Showing posts with label FFRF. Show all posts
Showing posts with label FFRF. Show all posts

Sunday, October 04, 2015

Police Departments Adding "In God We Trust" To Patrol Cars

The New York Times, in an article posted yesterday, reviews the growing trend among law enforcement agencies in the South and Midwest to place the national motto "In God We Trust" on their squad cars. The Times reports:
“With the dark cloud that law enforcement has been under recently, I think that we need to have a human persona on law enforcement,” said Sheriff Brian Duke of Henderson County, Tenn. “It gave us an opportunity to put something on our cars that said: ‘We are you. We’re not the big, bad police.’ ”
But critics worry that displays of “In God We Trust” on taxpayer-funded vehicles cross the threshold of constitutionality, even though the courts have repeatedly brushed aside challenges to the motto, which Congress enshrined in 1956. Explanations like the one Sheriff Duke offered have not curbed those frustrations.
“This motto has nothing to do with the problem of police forces’ shooting people, but it’s a great way to divert attention away from that and wrap yourself in a mantle of piety so that you’re above criticism,” said Annie Laurie Gaylor, a co-president of the Freedom From Religion Foundation, a Wisconsin-based group that has demanded that law enforcement officials stop exhibiting the motto. “The idea of aligning the police force with God is kind of scary. That’s the first thing you’d expect to see in a theocracy.”

Tuesday, June 16, 2015

Freedom From Religion Foundation Founder Ann Gaylor Dies At 88

Freedom From Religion Foundation announced yesterday that its principal founder Anne Nicol Gaylor died Sunday night. She was 88. Gaylor served as president of FFRF until 2004. According to FFRF:
A master of “sound bites” with media savvy, Anne quickly took FFRF from a tiny organization to the largest association of freethinkers (atheists and agnostics) in North America.
FFRF, founded in 1976, has in recent years developed a major national presence in litigating church-state cases. Gaylor was also a co-founder of the Wisconsin-based Women’s Medical Fund, the oldest continuously operating abortion rights charity in the U.S.

Sunday, January 04, 2015

FFRF Moves Into Expanded Headquarters

LaCrosse (WI) Tribune reports that the Freedom From Religion Foundation headquartered in Madison, Wisconsin last week saw its staff begin the move into the four stories added to its headquarters as part of an over $3 million expansion.  The addition quadrupled the office space of the organization which is one of the leading legal advocacy groups promoting separation of church and state.  A second phase of the project will remodel the original part of the FFRF headquarters.  The FFRF staff will be expanded from 14 to 17.
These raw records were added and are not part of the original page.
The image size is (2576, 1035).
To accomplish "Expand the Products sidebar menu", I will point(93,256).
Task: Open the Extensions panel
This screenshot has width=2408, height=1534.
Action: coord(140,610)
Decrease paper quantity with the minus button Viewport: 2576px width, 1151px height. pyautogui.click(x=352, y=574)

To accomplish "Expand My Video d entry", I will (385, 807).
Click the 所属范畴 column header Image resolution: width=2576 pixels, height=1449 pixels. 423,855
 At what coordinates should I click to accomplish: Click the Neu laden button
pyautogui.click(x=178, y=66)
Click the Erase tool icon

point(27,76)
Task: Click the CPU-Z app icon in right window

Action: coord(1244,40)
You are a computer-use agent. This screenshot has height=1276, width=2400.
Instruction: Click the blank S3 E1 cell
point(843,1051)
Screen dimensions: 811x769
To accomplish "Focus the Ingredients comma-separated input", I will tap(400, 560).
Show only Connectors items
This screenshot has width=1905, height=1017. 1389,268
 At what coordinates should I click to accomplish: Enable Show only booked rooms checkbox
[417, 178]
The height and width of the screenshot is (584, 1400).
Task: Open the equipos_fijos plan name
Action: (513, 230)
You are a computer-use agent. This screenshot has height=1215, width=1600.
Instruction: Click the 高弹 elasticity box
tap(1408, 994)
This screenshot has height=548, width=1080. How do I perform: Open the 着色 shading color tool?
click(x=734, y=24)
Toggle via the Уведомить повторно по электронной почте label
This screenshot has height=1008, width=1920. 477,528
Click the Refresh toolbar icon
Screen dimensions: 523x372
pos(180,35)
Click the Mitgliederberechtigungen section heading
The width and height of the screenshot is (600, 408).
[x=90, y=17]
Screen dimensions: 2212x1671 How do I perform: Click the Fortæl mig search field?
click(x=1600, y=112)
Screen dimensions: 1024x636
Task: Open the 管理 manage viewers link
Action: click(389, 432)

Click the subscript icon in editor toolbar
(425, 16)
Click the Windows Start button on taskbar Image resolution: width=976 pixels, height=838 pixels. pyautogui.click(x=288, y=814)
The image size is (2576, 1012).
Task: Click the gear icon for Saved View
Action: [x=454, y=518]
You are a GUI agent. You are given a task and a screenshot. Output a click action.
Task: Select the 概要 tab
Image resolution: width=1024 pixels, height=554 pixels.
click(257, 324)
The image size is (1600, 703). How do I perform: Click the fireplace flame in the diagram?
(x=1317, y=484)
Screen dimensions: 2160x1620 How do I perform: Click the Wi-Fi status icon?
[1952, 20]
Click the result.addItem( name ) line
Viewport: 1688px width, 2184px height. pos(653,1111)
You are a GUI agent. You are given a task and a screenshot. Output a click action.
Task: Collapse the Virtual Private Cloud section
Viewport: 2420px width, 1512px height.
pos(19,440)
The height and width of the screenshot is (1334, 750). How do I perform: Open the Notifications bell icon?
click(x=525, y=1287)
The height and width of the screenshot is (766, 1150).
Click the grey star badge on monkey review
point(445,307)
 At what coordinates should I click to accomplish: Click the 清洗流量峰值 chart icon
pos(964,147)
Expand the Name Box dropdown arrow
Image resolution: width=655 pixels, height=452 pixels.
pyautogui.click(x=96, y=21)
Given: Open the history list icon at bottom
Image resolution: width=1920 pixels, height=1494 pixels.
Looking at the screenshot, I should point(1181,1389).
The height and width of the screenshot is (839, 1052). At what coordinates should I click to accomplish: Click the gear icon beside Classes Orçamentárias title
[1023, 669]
Thursday, December 19, 2013

Saturnalia Billboard Angers Town Residents

In the small town of Pitman, New Jersey, for over 40 years a large banner proclaiming "Keep Christ in Christmas" has hung over a street in the city's business district. Philly.com reports that the Freedom from Religion Foundation has been rebuffed for several years in its attempt to get permission to put up a competing sign, so instead they have now rented billboard space at a busy intersection to display their message: "Keep the Saturn in Saturnalia."  This has apparently incensed some Pitman residents, and protests are escalating.  On Sunday, a family attempted to shroud the billboard with a picture of Jesus, and on Tuesday night, two men attempted unsuccessfully to burn down the billboard after pouring gasoline at its base.  The police chief says that patrols near the billboard will be increased, and the arsonists will be prosecuted if caught.

Saturday, November 23, 2013

Court Holds That Tax Code's Parsonage Allowance Violates Establishment Clause

In Freedom From Religion Foundation, Inc. v. Lew, (WD WI, Nov. 22, 2013), a Wisconsin federal district court held unconstitutional Internal Revenue Code Sec. 107(2) that excludes from gross income a minister's parsonage allowance. The court held that the exclusion "violates the establishment clause under the [U.S. Supreme Court's] holding in Texas Monthly, Inc. v. Bullock... because the exemption provides a benefit to religious persons and no one else, even though doing so is not necessary to alleviate a special burden on religious exercise."

An important issue in the case was plaintiffs' standing to bring the challenge.  FFRF co-presidents who were plaintiffs ultimately were found to have standing because of the non-excludable housing allowance they received as part of their compensation from FFRF. The court rejected the argument that plaintiffs should be seen as being entitled to claim the parsonage allowance as atheist ministers. The complaint in the case originally also challenged Sec. 107(1) that allows ministers who are furnished a home instead of a housing allowance to exclude the rental value of the home from income. Plaintiffs essentially conceded they lacked standing to pursue that challenge, and the court dismissed that aspect of their complaint. [Thanks to several readers who alerted me to the decision.]